▶ **ABOUT THIS TASK**: Transcribe the data that follows in full. Leave out the pictures.

▶ **Stored data**:
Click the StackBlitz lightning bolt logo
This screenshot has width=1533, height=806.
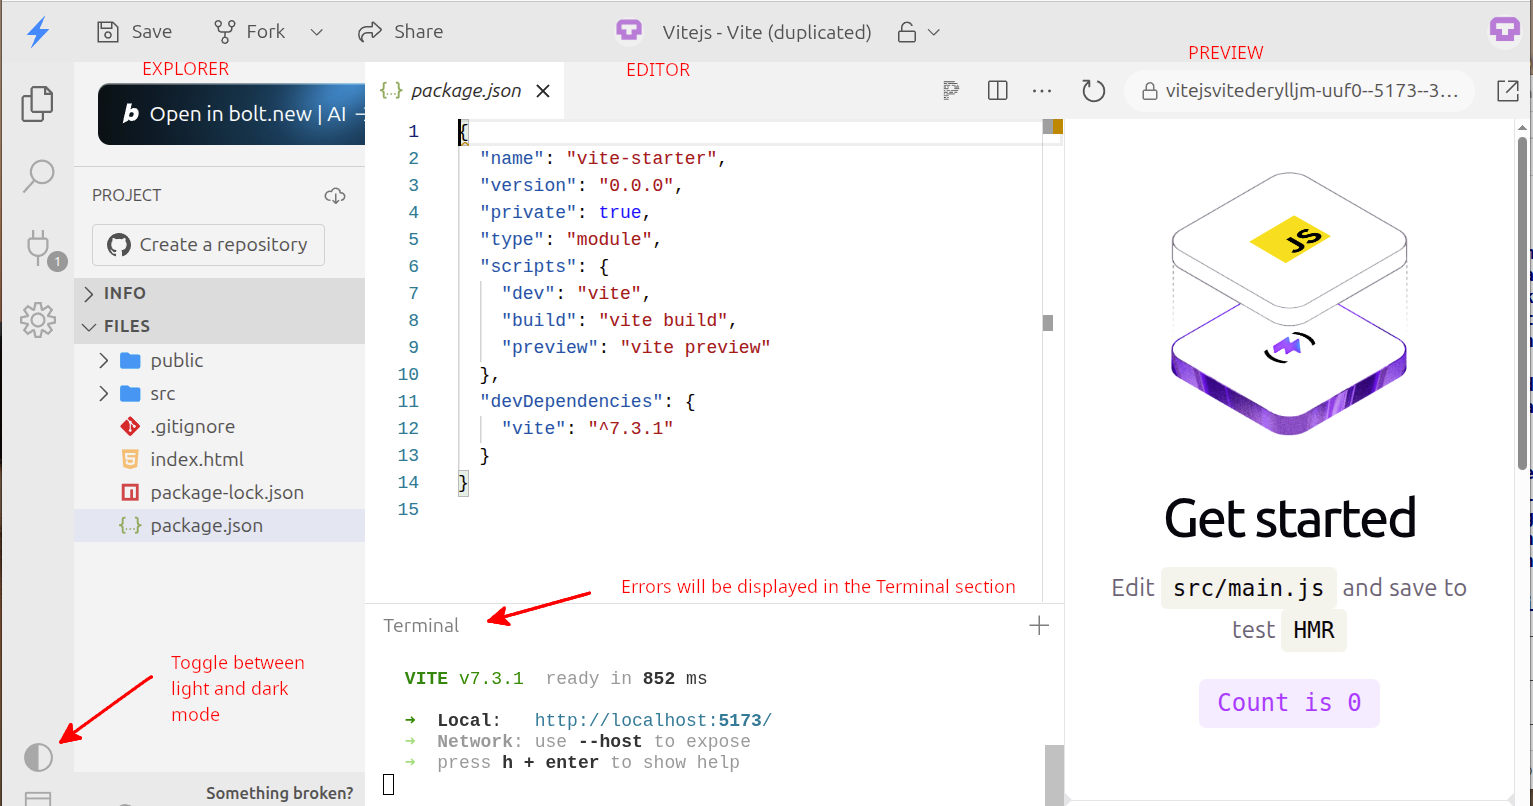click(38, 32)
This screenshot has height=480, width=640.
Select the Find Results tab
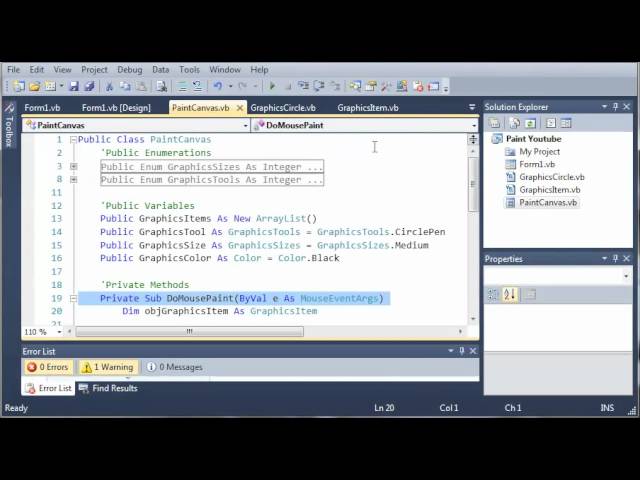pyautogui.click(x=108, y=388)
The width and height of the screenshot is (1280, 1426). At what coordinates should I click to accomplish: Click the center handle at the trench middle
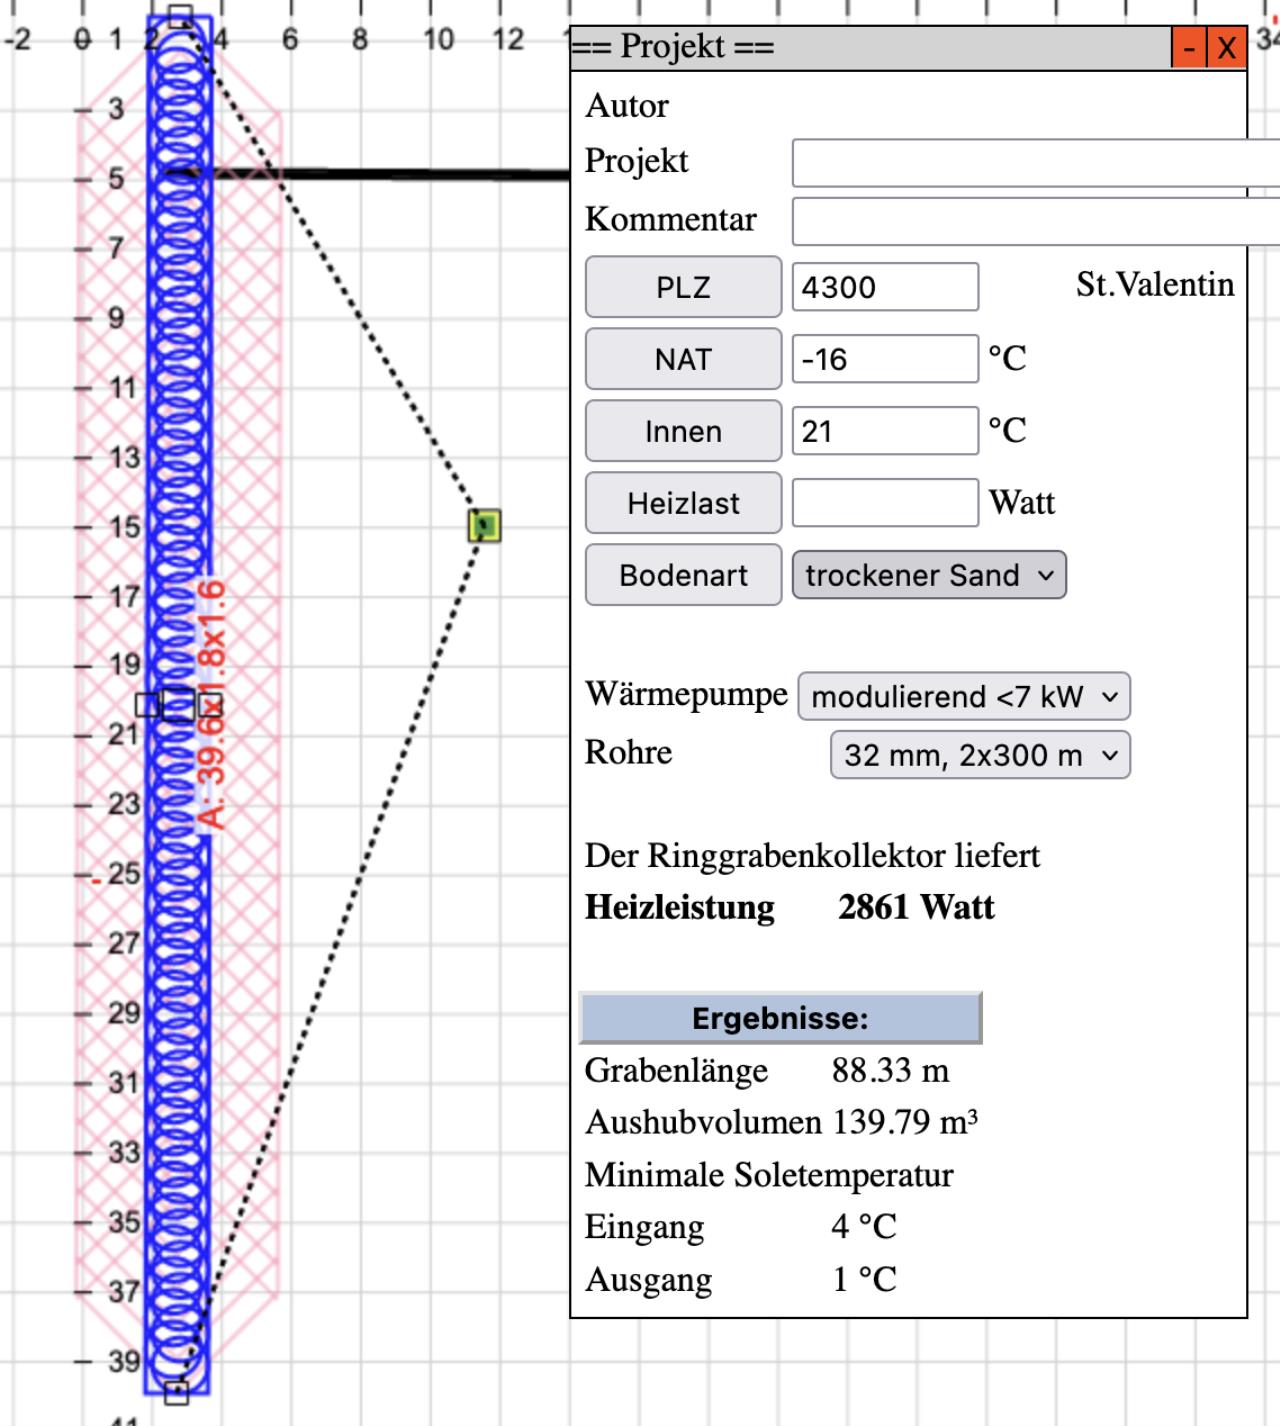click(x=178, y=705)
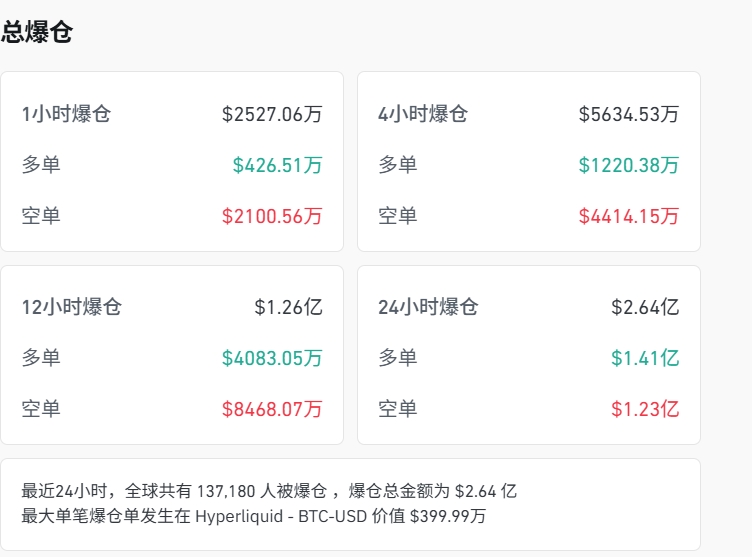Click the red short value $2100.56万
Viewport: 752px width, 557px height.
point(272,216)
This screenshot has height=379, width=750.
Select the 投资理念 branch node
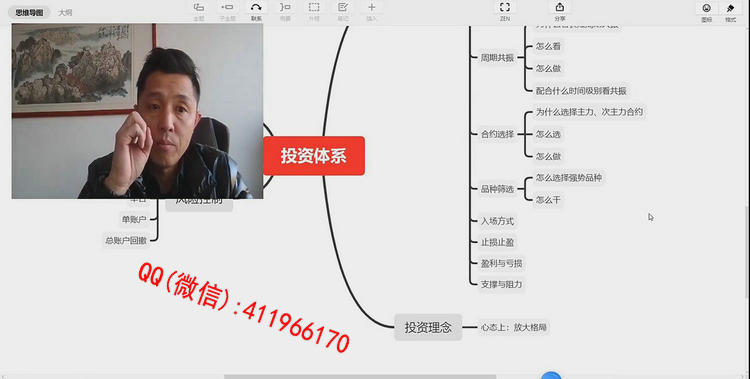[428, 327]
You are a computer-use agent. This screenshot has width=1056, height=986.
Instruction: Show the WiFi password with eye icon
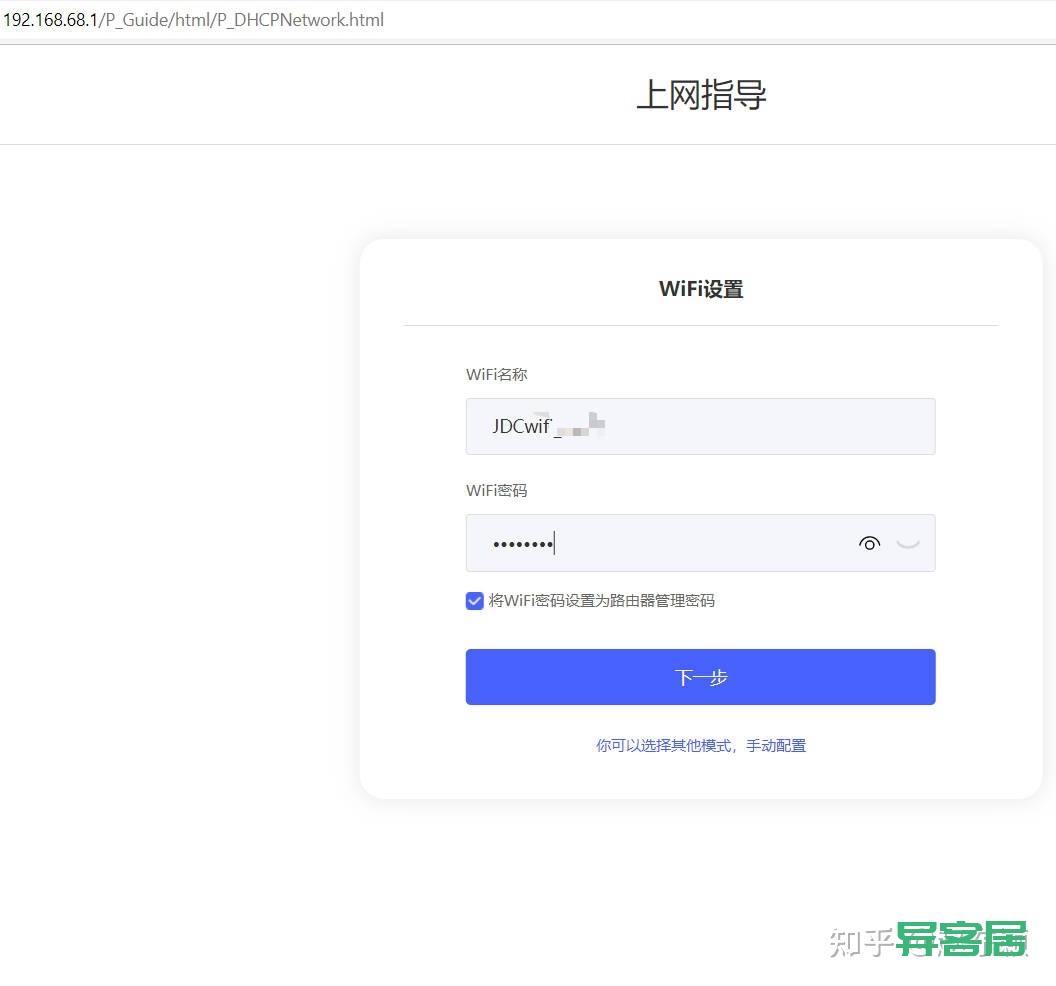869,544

▶ **YOUR RESPONSE**:
Click the StackBlitz lightning bolt logo
This screenshot has width=1533, height=806.
click(38, 32)
This screenshot has height=480, width=640.
Select the Find Results tab
pyautogui.click(x=108, y=388)
The width and height of the screenshot is (1280, 1426). At what coordinates should I click to accomplish: Click the center handle at the trench middle
click(x=178, y=705)
Click the red short value $2100.56万
Viewport: 752px width, 557px height.
point(272,216)
This screenshot has height=379, width=750.
Select the 投资理念 branch node
[428, 327]
You are a computer-use agent. This screenshot has width=1056, height=986.
Instruction: Show the WiFi password with eye icon
869,544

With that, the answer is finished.